╭─ Source material
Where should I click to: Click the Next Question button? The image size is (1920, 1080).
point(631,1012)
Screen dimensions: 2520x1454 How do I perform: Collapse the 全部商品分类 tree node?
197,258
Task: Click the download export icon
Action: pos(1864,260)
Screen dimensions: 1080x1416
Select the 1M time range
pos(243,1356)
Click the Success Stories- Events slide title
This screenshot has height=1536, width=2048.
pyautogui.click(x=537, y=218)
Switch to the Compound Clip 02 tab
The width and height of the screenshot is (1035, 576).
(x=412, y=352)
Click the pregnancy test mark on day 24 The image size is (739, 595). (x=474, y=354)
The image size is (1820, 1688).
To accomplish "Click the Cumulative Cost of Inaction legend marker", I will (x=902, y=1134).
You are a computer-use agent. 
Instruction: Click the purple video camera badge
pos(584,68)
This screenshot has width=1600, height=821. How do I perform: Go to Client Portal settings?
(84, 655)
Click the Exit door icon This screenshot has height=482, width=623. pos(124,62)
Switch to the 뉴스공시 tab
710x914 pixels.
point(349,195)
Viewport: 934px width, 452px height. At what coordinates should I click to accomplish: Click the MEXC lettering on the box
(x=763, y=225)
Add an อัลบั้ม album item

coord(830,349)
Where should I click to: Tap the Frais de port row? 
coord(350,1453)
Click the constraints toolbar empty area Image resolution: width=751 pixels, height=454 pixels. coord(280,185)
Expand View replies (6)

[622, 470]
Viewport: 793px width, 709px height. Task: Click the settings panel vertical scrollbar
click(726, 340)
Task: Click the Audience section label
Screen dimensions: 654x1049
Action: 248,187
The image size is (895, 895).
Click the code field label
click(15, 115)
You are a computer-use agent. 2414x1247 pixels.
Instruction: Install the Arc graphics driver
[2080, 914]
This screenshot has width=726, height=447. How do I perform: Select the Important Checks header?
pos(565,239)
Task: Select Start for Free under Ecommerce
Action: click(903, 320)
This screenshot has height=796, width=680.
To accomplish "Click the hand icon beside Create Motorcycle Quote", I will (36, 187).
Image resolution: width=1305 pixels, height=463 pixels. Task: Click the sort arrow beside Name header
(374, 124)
╰─
- Goal of the exercise -
Can you copy, word for word, the data from the line with "Image resolution: width=1305" up to and including the final line?

- Solution for this task -
Image resolution: width=1305 pixels, height=463 pixels. Task: Click the sort arrow beside Name header
(374, 124)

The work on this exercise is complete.